Category: Call for Papers
Subject: CFP for ICPP4: Traditions of Public Administration Research: Should they be Celebrated?"
Call for Papers: Traditions of Public Administration Research
The International Conference on Public Policy, to be held in Montreal next June, will feature a panel titled: "Traditions of Public Administration Research: Should they be Celebrated?". The CFP for this panel is below. Information on how to submit a paper proposal is here: https://bit.ly/2zQXCUS
CFP for ICPP4: Traditions of Public Administration Research: Should they be Celebrated?
In his 2014 Braibant lecture (Pollitt, 2015) Christopher Pollitt noted the existence of a multiplicity of "administrative traditions" -- that is, distinct ways of thinking about the domain of public administration and engaging in practice within it. Some of these administrative traditions are very old, and some new. Some dominate the "mainstream" journals while some are neglected. Pollitt made the case for a conversation among administrative traditions, which he believed to be challenging but also potentially rewarding.
This panel will take up Pollitt's invitation to have a conversation about administrative traditions. We invite papers that address any of these four questions:
1. Whether such traditions exist, and the ways in which traditions differ -- such as conceptualizations of the field and its goals and problems, the range of questions posed in research, and methods applied.
2. Whether these traditions are likely to persist, or whether they are fading as a result of the "globalization" of the scholarly enterprise -- that is, the homogenizing effects of globalized publishing, conferences, and academic hiring.
3. Whether the fading of traditions, if it is evident, should be regarded as a cause for concern.
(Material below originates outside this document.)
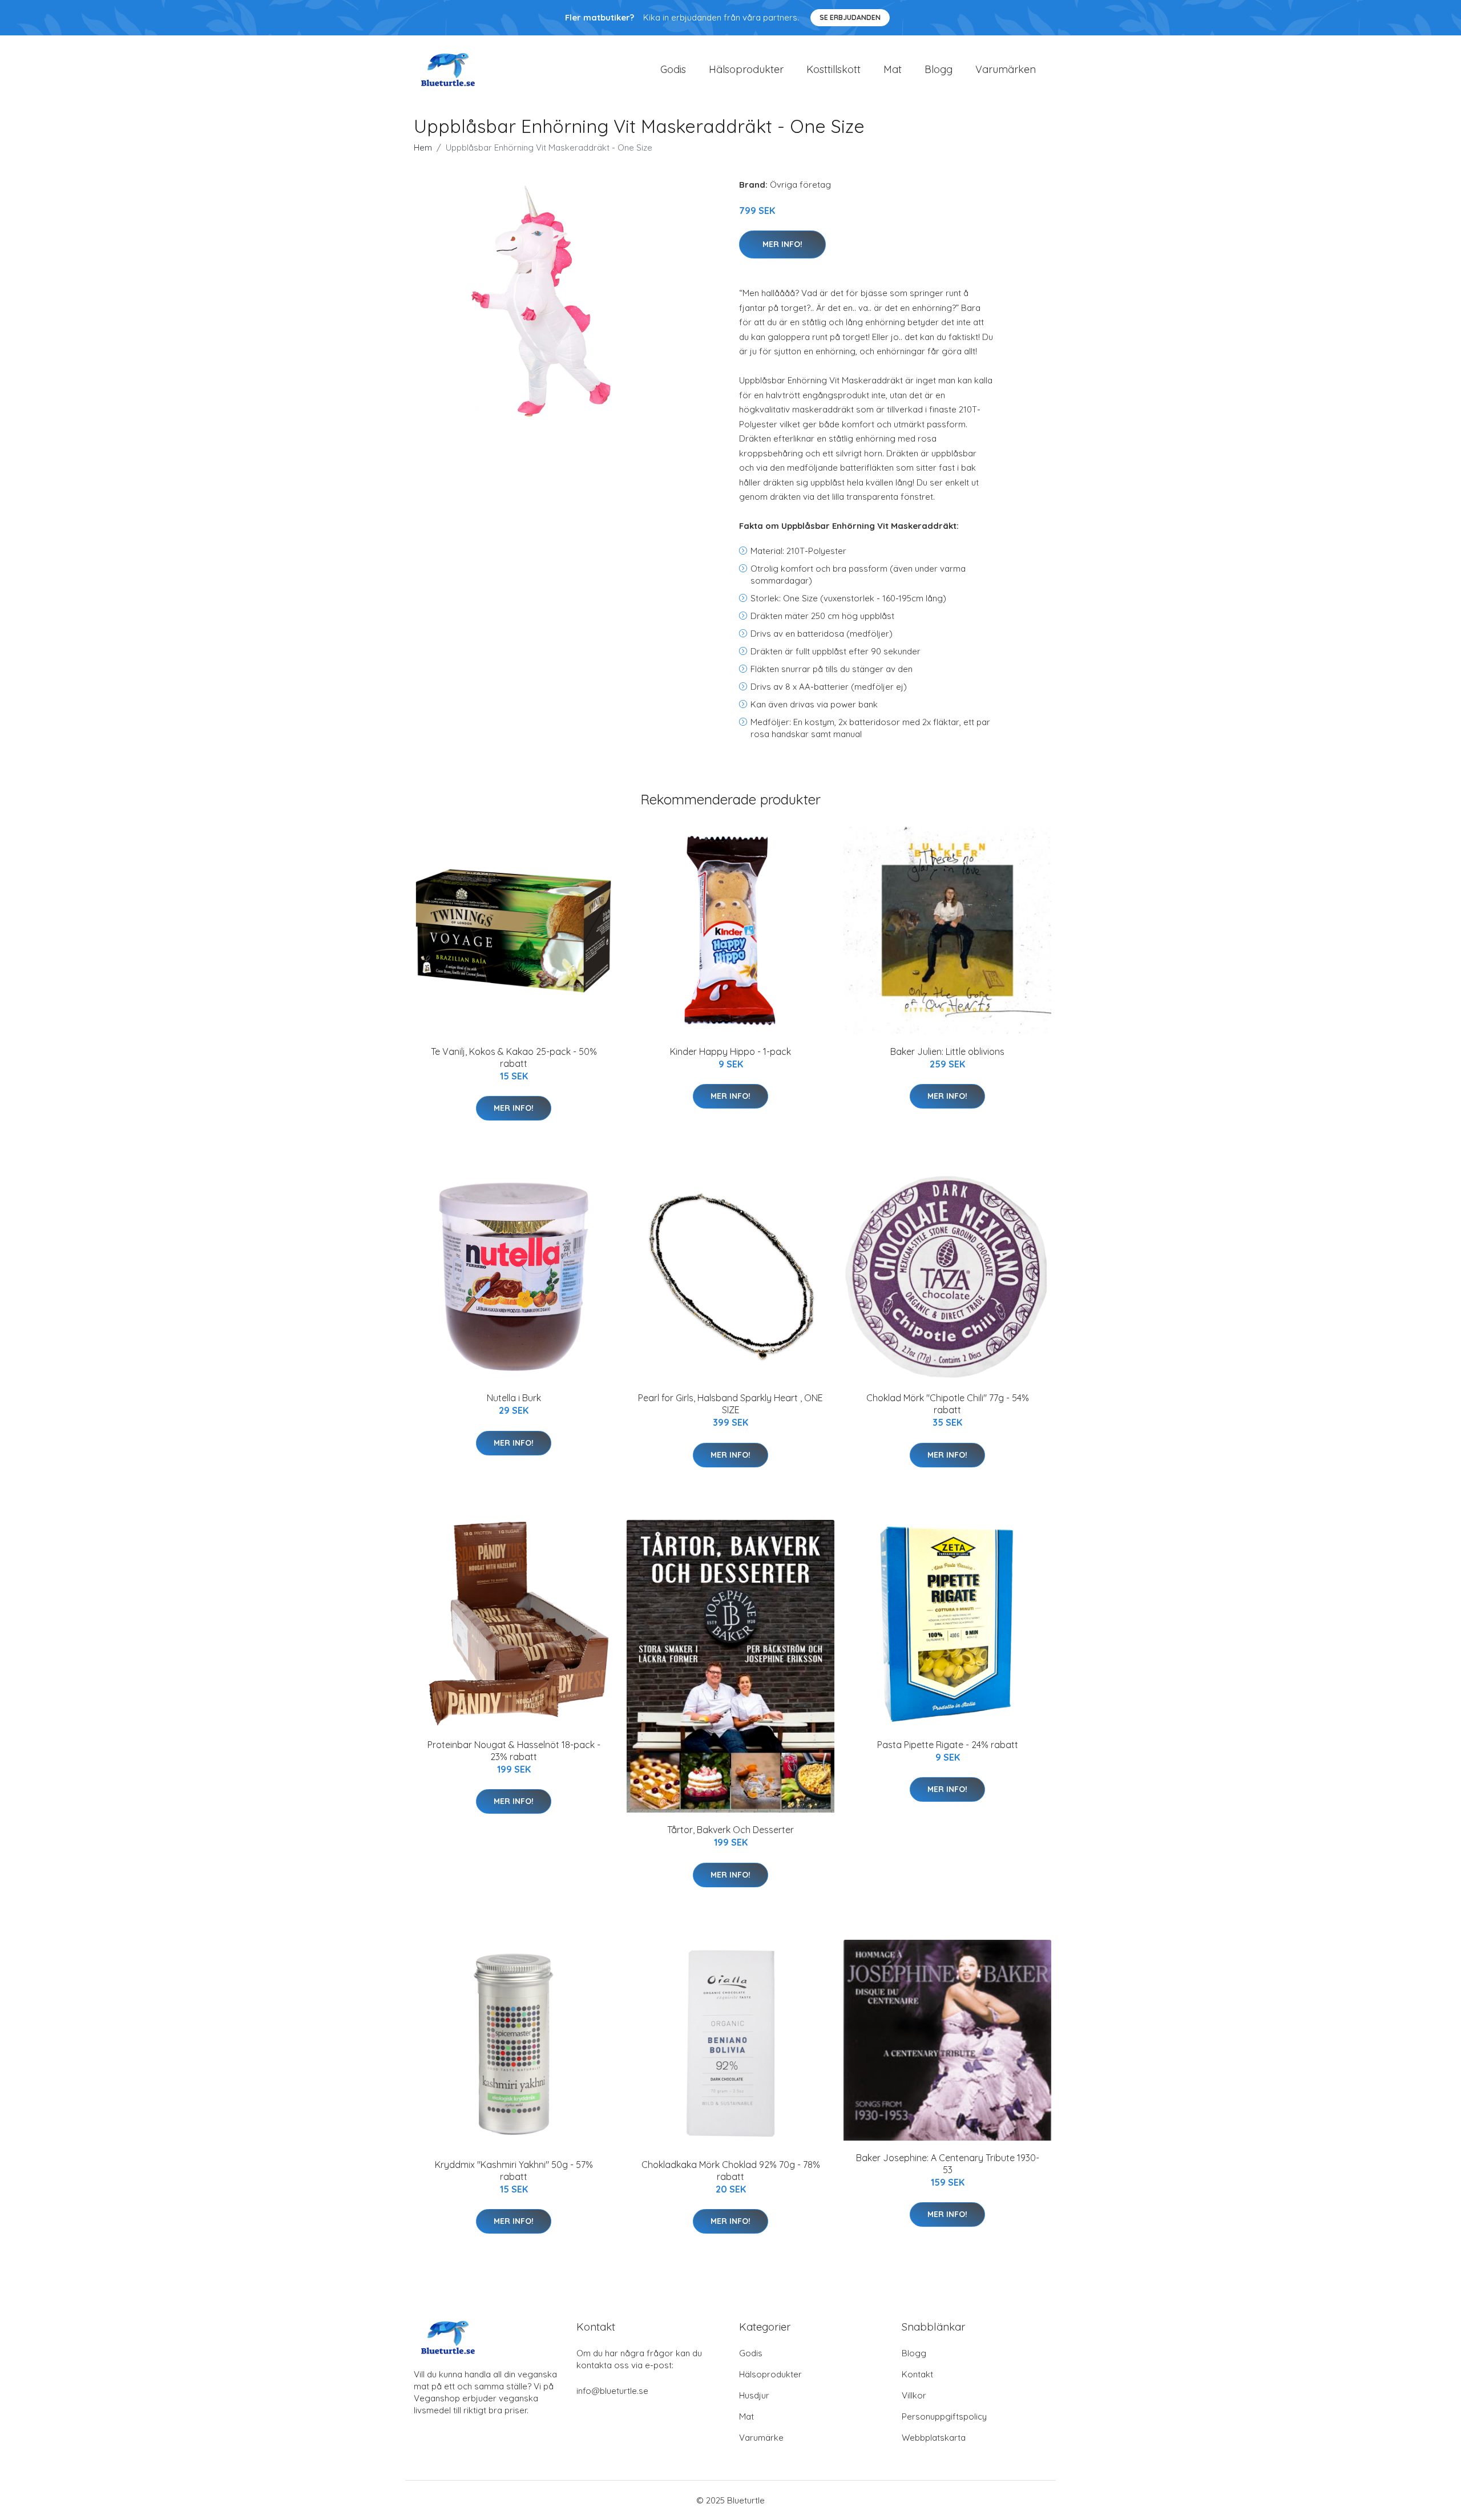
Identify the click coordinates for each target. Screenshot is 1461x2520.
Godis (673, 69)
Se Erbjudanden (850, 17)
To put it any other way, should we be pluralists, celebrating diversity in approaches, or should we encourage global convergence?
4. And if we aim to be pluralists, how should we advance the conversation proposed by Pollitt in 2014? For example, do our journals and conferences adequately represent major administrative traditions? How should we change these institutions to assure fair representation and encourage dialogue?